FIG. 1 and FIG. 2 show the solution implemented in a prior art integrated architecture. It is clearly evident that the signal transmission can be done only when the ground shift potential is positive, that is the floating ground voltage is above the logic ground and the VDS on the level shifter MOSFET is high enough to keep the device out of saturation. If the floating ground voltage approaches the logic ground voltage and the MOSFET enters the saturation region, no signal can be transmitted.

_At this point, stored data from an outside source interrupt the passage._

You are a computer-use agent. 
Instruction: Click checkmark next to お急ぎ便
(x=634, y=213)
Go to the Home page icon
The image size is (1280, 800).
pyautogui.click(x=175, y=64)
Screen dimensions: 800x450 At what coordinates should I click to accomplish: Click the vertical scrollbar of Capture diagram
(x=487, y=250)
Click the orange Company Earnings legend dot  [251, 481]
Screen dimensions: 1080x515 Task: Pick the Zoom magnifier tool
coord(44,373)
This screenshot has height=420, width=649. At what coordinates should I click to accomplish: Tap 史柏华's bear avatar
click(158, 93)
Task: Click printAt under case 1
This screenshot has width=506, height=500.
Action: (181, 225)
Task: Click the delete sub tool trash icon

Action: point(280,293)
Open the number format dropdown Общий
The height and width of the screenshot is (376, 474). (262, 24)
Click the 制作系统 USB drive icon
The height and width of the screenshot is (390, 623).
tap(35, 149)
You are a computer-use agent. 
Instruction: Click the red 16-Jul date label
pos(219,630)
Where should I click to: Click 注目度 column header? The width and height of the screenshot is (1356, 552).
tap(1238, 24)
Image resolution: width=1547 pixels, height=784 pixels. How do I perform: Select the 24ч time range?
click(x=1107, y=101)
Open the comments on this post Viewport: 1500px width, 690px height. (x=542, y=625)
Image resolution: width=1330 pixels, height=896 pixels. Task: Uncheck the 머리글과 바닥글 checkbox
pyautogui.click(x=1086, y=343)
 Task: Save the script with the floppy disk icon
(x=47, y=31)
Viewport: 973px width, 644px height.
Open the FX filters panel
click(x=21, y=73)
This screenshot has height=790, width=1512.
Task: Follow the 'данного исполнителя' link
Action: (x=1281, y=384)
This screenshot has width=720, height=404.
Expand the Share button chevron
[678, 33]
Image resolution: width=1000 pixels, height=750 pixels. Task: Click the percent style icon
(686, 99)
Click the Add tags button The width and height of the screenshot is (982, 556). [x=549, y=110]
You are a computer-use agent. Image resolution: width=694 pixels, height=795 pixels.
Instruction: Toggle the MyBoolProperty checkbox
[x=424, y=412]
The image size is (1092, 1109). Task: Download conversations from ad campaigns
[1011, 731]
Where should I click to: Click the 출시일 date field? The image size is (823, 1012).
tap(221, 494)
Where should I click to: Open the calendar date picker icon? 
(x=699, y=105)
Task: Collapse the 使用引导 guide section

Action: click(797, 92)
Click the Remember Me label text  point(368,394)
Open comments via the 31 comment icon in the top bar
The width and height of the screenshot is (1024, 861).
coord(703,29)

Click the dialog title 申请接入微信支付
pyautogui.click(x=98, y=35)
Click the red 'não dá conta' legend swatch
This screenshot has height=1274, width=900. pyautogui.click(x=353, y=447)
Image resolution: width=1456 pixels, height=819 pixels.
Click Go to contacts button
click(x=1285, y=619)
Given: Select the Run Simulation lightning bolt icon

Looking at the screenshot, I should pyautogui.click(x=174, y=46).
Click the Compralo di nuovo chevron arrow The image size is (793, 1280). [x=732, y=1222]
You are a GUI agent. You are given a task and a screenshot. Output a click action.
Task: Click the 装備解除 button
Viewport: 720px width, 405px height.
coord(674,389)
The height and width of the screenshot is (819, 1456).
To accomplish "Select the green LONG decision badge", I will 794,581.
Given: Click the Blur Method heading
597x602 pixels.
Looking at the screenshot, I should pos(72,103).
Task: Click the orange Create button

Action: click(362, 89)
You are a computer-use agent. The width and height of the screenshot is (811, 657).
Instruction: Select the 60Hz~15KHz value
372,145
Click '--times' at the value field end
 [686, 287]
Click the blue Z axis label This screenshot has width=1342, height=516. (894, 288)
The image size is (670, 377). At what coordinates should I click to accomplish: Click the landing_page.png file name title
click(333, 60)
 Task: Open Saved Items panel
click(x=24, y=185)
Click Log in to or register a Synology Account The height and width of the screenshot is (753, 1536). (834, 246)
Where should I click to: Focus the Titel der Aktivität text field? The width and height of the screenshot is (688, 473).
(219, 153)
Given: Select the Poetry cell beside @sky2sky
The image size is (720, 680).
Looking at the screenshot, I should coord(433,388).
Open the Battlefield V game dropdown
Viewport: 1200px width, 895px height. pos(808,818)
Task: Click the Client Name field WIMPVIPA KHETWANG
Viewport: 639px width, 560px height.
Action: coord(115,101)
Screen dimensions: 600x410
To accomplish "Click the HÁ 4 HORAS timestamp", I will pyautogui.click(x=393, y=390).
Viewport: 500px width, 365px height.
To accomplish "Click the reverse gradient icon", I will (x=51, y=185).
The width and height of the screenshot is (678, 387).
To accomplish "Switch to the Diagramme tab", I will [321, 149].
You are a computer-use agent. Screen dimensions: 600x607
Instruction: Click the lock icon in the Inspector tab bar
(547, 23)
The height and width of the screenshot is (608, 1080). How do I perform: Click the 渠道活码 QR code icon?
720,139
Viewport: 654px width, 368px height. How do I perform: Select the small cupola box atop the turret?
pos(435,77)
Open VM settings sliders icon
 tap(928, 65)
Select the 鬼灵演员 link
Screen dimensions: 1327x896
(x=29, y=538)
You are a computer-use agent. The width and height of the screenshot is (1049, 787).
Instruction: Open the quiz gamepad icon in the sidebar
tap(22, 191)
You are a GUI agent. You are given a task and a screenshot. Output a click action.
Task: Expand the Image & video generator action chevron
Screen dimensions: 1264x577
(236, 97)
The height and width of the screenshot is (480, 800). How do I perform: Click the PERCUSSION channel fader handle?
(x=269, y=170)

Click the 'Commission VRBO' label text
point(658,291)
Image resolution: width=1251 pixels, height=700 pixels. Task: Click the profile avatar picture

When the floating ground goes below the logic ground, that is, the ground shift potential is negative, the transmission is not possible at all and even worse, if the positive side of the high side floating supply is below the logic ground level, then other serious problems, such as latch up and consequent fatal destruction may occur in the IC structure depending on its substrate ground connection.
Summing up, the structures shown in FIG. 1 and FIG. 2 normally transmit correct information only when the positive side of the high side floating supply is at a voltage level at least 4V higher than the logic ground while, on the other hand, the maximum level shift potential is limited to the BVDSS voltage of the high voltage MOSFET normally at 600V or 1200V.
The MOSFETs in the figures are the only components able to withstand 1200V. The high side referenced circuits are normally low voltage analog or logic circuits surrounded by a high voltage isolation structure created through the insertion of P+ and Poly silicon rings.